▶ [Document extract]
☆ ☆ ☆ ☆ ☆

Introduction to rigging in Maya - Part 1 - Introduction

Before jumping in and creating joints left, right and center, let's take a step back and look at some of the main tools used in the rigging process.

In this series of tutorials, we will delve into the depths of rigging in computer graphics. This will be an introductory series focused on using Maya but the concepts can be easily applied to other packages. Over the coming weeks, we will be taking the male mesh that we created previously and building a rig for it that allows an animator to manipulate it. Before we start building the actual rig, however, let's first clarify what the role of the rigger is and get accustomed to some of the principal tools used during this process and also some common practices to create clean rigs that won't drive animator's nuts.

The mesh we will be rigging

So what exactly is rigging?

Rigging is what makes deforming a character possible. It's the process of taking a static mesh, creating an internal digital skeleton, creating a relationship between the mesh and the skeleton (known as skinning, enveloping or binding) and adding a set of controls that the animator can use to push and pull the character around as if he/she is a puppeteer. In layman's terms, rigging is the process of adding the digital strings to the puppet. The rigger is the Geppetto of our times.

As the role of the rigger primarily sits between the modeler and the animator, it's important that the rigger has a good understanding of both what the modeler is delivering to them and what the animator requires. Therefore the rigger needs to understand the importance of good edge flow so he/she can predict how the mesh will deform. The rigger needs to understand the principles of animation and the techniques an animator may employ to create the intended performance. On top of all of this, he needs thorough knowledge of anatomy, animal anatomy and kinesiology. And that's just for character work. There is also mechanical rigging that covers cars, planes, trains and so on. The list goes on. Hopefully, I am making it clear that the role of the rigger is pretty darn important. A model will only be a model until it touches the hands of a rigger and an animator can only create an amazing piece of movement or convey a heartfelt emotion through the use of a solid, reliable rig.

However, before attempting to replicate reality in CG, you would be very wise to take a long hard look at that reality first. If you are creating a human character, for instance, study the skeleton, the muscles and joint articulation. As another example, if you are looking to rig a car, find out how a car moves. In both cases, examples are all around you, so observe them, and where legal, touch them: feel their movement. The importance of basing 3D work on real world examples (where possible) will be a theme we will frequently return to.

The plan in this first tutorial is to cover the basic tools in Maya. We'll look at creating relationships through parent/child setups and Constraints. We'll cover joints: what makes them special and how to create and edit them. We'll look at Rotation Order and Gimbal Lock, before finally looking at how to create clean animation controls.

Parenting and Hierarchies

When it comes to rigging, understanding relationships is fundamental. If you break a rig down, what you will have is a series of relationships and connections, almost like a family tree. But in this family tree, it's important that your uncle gets on with your kleptomaniac cousin and your mother-in-law is pals with your narcoleptic niece. If this is not the case, you are sure to have a rig that will look fine on the surface but may start to fall apart later on.

☆ ☆ ☆ ☆ ☆

▶ [Material provided]
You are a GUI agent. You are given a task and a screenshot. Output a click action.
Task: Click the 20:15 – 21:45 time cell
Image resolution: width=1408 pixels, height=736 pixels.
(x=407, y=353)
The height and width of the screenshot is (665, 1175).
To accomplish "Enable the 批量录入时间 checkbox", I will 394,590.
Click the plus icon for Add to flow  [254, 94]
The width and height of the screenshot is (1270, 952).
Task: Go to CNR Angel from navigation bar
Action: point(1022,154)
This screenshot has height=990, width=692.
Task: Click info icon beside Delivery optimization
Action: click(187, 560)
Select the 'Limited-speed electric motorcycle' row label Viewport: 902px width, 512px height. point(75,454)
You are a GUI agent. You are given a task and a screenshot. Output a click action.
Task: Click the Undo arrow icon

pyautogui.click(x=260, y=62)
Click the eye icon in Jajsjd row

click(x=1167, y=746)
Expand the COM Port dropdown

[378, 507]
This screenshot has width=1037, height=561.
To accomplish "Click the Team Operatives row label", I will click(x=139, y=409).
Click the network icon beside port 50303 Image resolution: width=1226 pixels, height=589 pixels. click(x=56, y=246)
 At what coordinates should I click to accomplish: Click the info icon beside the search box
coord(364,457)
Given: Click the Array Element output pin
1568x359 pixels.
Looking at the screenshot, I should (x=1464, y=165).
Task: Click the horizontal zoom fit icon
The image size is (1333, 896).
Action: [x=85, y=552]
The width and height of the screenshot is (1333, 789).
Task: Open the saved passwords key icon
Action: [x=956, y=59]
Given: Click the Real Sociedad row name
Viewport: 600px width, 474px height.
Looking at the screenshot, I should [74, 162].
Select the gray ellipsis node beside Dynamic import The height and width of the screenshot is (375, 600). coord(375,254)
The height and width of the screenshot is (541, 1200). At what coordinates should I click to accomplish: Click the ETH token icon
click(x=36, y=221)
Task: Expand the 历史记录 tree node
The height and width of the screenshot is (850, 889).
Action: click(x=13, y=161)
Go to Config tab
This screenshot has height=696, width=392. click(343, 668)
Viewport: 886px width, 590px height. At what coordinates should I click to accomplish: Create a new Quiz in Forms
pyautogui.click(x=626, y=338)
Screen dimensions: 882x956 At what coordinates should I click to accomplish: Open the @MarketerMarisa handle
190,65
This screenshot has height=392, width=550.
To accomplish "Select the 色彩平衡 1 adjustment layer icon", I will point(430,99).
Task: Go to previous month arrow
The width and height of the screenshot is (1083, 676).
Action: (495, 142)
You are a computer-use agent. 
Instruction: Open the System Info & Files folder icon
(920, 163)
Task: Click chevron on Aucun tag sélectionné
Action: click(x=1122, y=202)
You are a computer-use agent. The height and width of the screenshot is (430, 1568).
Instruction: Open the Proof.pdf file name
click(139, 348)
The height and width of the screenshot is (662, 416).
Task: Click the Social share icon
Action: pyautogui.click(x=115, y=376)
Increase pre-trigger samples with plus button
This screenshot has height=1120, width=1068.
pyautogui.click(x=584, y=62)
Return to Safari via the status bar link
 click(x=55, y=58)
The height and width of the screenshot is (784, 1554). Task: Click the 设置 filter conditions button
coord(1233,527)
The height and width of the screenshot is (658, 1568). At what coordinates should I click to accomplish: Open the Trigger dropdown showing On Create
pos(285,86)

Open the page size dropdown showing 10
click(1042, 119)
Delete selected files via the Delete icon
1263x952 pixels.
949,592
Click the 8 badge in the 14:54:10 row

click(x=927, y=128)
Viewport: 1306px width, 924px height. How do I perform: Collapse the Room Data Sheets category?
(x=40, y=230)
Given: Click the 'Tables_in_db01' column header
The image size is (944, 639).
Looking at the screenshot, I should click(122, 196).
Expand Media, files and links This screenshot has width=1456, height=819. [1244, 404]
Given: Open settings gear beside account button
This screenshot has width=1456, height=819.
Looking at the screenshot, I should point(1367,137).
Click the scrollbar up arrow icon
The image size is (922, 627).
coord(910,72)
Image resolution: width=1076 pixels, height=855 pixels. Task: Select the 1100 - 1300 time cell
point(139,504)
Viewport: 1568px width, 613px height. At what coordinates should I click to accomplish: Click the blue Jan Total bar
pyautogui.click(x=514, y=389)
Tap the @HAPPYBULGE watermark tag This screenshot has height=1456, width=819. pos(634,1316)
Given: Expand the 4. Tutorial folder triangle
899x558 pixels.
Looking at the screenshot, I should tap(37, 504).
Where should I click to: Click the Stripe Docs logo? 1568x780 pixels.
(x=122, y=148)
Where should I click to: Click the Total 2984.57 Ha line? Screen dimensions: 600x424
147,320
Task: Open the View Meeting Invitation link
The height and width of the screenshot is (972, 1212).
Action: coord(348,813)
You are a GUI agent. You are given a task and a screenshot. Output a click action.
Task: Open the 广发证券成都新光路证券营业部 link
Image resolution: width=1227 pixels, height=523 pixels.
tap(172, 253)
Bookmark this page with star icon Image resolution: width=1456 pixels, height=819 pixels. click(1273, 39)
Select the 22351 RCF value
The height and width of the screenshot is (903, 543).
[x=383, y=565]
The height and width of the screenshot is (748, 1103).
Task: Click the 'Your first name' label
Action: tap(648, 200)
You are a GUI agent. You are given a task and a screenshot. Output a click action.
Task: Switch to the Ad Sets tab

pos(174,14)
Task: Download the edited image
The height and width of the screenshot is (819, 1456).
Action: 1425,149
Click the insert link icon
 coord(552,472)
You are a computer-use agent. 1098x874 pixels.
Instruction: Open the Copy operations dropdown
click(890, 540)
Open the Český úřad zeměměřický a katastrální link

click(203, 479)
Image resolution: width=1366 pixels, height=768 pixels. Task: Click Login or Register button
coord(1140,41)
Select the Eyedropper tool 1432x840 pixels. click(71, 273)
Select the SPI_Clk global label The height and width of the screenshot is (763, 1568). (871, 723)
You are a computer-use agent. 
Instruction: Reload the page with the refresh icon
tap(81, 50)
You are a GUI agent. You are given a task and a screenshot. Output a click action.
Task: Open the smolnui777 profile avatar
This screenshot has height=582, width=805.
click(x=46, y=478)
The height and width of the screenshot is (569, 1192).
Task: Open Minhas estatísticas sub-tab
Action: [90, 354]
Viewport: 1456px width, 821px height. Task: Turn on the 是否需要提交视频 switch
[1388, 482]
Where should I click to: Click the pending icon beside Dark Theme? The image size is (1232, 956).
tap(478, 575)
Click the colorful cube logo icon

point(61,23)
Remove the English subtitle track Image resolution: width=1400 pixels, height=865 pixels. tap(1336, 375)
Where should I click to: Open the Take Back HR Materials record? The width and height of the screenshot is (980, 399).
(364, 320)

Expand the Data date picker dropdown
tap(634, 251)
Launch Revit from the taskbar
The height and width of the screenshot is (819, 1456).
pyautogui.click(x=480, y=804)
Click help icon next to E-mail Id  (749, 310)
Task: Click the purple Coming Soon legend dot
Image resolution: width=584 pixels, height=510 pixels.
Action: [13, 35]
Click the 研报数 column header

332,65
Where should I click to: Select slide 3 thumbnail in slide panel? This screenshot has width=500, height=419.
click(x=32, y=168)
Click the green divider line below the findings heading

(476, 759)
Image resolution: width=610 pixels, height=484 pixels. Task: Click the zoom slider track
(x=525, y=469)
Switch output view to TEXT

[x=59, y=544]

☆ ☆ ☆ ☆ ☆

▶ [Given exercise]
Answer these questions using the Maya rigging introduction:
1. What three terms does it give for creating a relationship between the mesh and the skeleton?
2. What kind of rigging covers cars, planes and trains?
3. What two things does it say to study when creating a human character, besides joint articulation?
Answer from the text only.

▶ [Solution for this problem]
1. Skinning, enveloping or binding.
2. Mechanical rigging.
3. The skeleton and the muscles.